Unroll the loop, whose trip count is at most 2

divlu loops until the digit is correct, but we know that q̂ may exceed q by no more than 2. So just correct q̂ at most twice, saving some arithmetic and a branch.

The final Algorithm D is somewhat vague here: it says to merely “repeat the check”, and it is not obvious from the text if you need to repeat it once or infinite times. A conservative reading suggests that you need a loop, but we know that twice is enough.

Omit the checks for q̂ >= b

If q̂ >= b, then the estimated quotient requires more than one digit; that means our estimate is certainly too big, because the true quotient is single-digit.

This check is necessary in Knuth but an optimization at best in divlu.
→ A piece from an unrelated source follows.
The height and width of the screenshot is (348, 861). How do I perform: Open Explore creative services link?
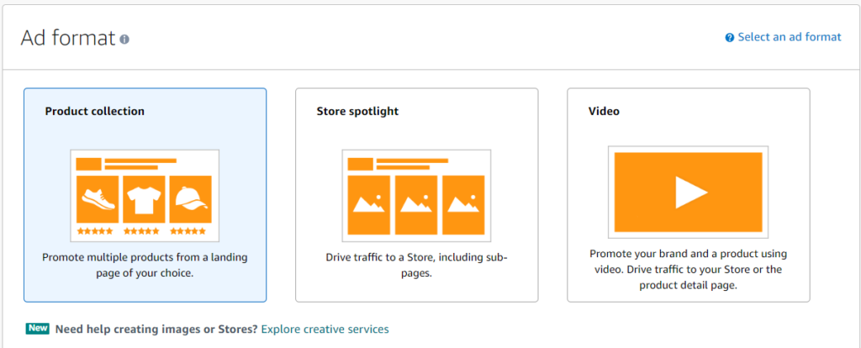pos(325,330)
To understand why, consider dividing (base 10) something like 100000 / 10001. Algorithm D will start by dividing a two digit prefix of the dividend by the first digit of the divisor: 10 / 1, and then correct it with the next divisor digit (0, does nothing). This estimates the first quotient digit as 10 (obviously absurd, 10 is not a digit!). It’s only very much later, as the algorithm traverses the divisor, that it discovers the 1 at the end, and finally decrements the 10 to 9 (the “add back” phase). But in the interim, 10 was too large to store in our digit array, so we might as well decrement it right away, and save ourselves the trouble later.

But in divlu there is no “add back” phase needed, because each quotient digit is informed by the entire divisor (a mere two digits). Furthermore, as digits are half a machine word, there is no challenge with storing a two-digit quantity. Thus the check for q̂ >= b is redundant with the next check; in rare cases it saves a multiply but is surely a loss.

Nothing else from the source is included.